Cuando el arte hace publicidad... la originalidad no es algo nuevo.

Este es un buen ejemplo de cómo muchas marcas recurren al arte con la intención de otorgar a sus productos prestigio y determinadas cualidades asociados a las obras de arte que emplean.

¿Quién mejor que David y Venus? A pesar de que estas dos obras son obligadamente conocidas, esta publicidad no está dedicada a cualquiera. No creo que, como en el caso del Van Gogh saabista, pretenda que el consumidor se identifique con el propio personaje, sino que el producto lo haga con lo que la obra representa en sí: calidad, prestigio y, cómo no, fama.

Esta vez, en lugar de emplear a Isabel Preysler o a Paloma Cuevas (a las que se le asocian los mismos valores), optaron por algo más ocurrente y cómico (¿a quién no se le ha venido una sonrisa a los labios cuando han visto al David de Miguel Ángel con un bombón en la boca?).
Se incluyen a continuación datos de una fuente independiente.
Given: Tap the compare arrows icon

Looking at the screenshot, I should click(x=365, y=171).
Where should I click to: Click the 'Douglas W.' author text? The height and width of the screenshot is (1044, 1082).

Pero es mucho más cómico imaginar la situación en la que  se come el bombón: después de matar al gigante Goliat y de haberle cortado la cabeza, suponemos que con gran esfuerzo, se muestra orgulloso de la gran hazaña de la que acaba de ser protagonista y, para celebrarlo, se come un bombón, descuidando su esbelta figura.

O la historia de Venus que, nada más haber nacido y todavía desnuda, lo primero que hace en su vida es comerse un bombón.

¿Gente de sociedad o arte en publicidad?